Instances of Discovery

Since August 2007 I have been a monthly columnist for the St. Cloud Times. My theme, taken from the mission statement of the Collegeville Institute for Ecumenical and Cultural Research, is “the renewal of human community.” The columns are republished here with permission of the St. Cloud Times.

Column #098. First published in the St. Cloud Times online Sep. 5, 2015; in print Sep. 6

No time in the eight years I’ve been writing Times columns has an issue generated so much unfounded, irrational and occasionally vitriolic commentary, both in print and online, as immigration does these days — and there’s no doubt that it’s the Somalis who are the focus.

Careful and thoughtful commentaries such as Dave DeLand’s Aug. 23 column “Religion isn’t a license to kill” are dismissed as “simply not true” as in David Milz’s letter, Aug. 30.

Create CommUNITY, committed to overcoming the effects of racism in this area, is accused in AJ Kern’s column of fifth-column communist intentions because two books named as resources on its website are by Saul Alinsky, who, to be sure, advocated some Marxist tactics and even principles — but as we will see, this is a flimsy indictment.

Muslims are often treated in columns, letters and online comments as though they weren’t here. I suspect that people are talking about neighbors they don’t know, haven’t had a conversation with and view through the lens of sensationalist news reports.

Guilt by association is running rampant. When that happens, reason and fairness and objectivity — and even simple courtesy — flee.

Milz’s letter states “Islam is only peaceful and tolerant where it doesn’t have the power to legislate and enforce Islamic tenets. Once political dominance is achieved, any sham of tolerance soon disappears.” The sole authority he cites for his all-or-nothing view is “Ali Sina, an Iranian ex-Muslim.” To treat Sina as an expert witness is like looking to the late Madalyn Murray O’Hair for a characterization of Christianity.

It is more rational to take cues about Islam from Muslims who are here, like local residents Tohow Siyad and Abdul Kulane.

The former, a business owner, and Steve Joul, president of the Central Minnesota Community Foundation (Siyad is a board member), writing in the Create CommUNITY series, May 30, say this: “Somalis and people in the United States share many values, such as independence, democracy, individualism, egalitarianism and generosity.”

Kern’s rant fails to mention that there are 33 other books besides Alinsky’s on the list at Create CommUNITY’s website.

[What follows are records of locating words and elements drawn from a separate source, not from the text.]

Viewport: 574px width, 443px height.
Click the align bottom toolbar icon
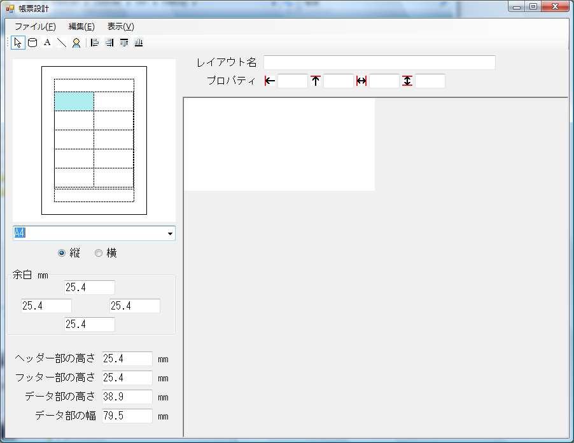tap(139, 43)
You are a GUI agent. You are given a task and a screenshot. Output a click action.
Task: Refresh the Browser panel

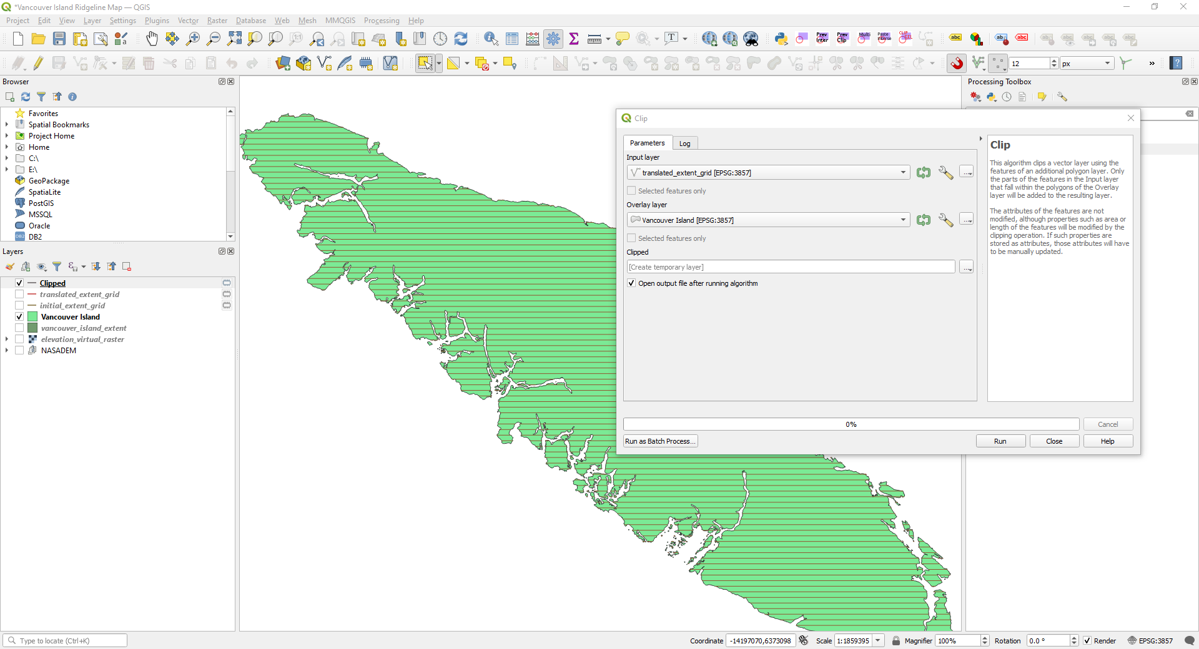tap(26, 97)
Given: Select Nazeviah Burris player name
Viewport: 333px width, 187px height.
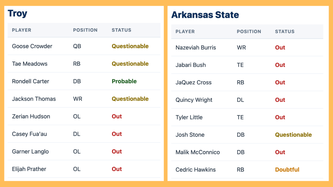Looking at the screenshot, I should (x=196, y=47).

Guilt by association again. Create CommUNITY leaders who have recently written Your Turns — among them, Bishop Donald Kettler and Rev. Dee Pederson — are not Marxist dupes.

Kulane’s Aug. 25 column tells of an occasion which Milz could only interpret as a sinister plot. “During my time in college,” St. John’s alumnus Kulane writes, “a group of us got our research paper accepted at Notre Dame University’s Peace Studies Conference. The group was diverse. We traveled together to present our paper. We shared our stories during that trip. We shared our experiences, goals and aspirations.” Milz would have to say that a Muslim at a peace studies conference couldn’t be a real Muslim, or, if he is, he’s there to subvert the whole enterprise.

It’s bad enough when Muslim bashers treat a virulent apostate from Islam as the authority on the tradition. It’s additionally bad when Christianity is touted as the shining counter-example. Dave DeLand declares that violence and murder have “nothing to do with the beliefs of their associated religions (Islam and Christianity).” “Nothing to do” goes too far in both cases, but Milz says that “while this is certainly true of Christianity, it is — sadly — simply not true of Islam.”

The first rule of conversation is that you don’t compare your best with the other person’s worst. Christian history is full of violence and murder — even of other Christians — in the name of God. And when, at the end of the fourth century, Christians achieved political dominance, it became illegal not to be a Christian in the Roman Empire. We Christians shouldn’t throw stones from our glass house.

On Aug. 6, the Times Editorial Board issued a plea: “Let’s have meaningful communication. Is there no middle ground on these issues? Where are the reasoned discussions that can generate solutions to the concerns expressed? Why doesn’t anyone ever talk about local solutions?”

Local — that’s the key. And reasoned discussions — they’re the method. For starters, let’s find out about their faith from our Muslim neighbors.

I have no standing to tell my Muslim friends what they believe about the Prophet (peace be upon him), the Quran, society, government or anything else. I need to listen to Siyad and Kulane and so many others as they tell me that “the Somali people who have come to the greater St. Cloud area are proud to call this community home. They have the same hopes and dreams most of us have.”

Become caretakers of one another’s stories — that’s the way forward.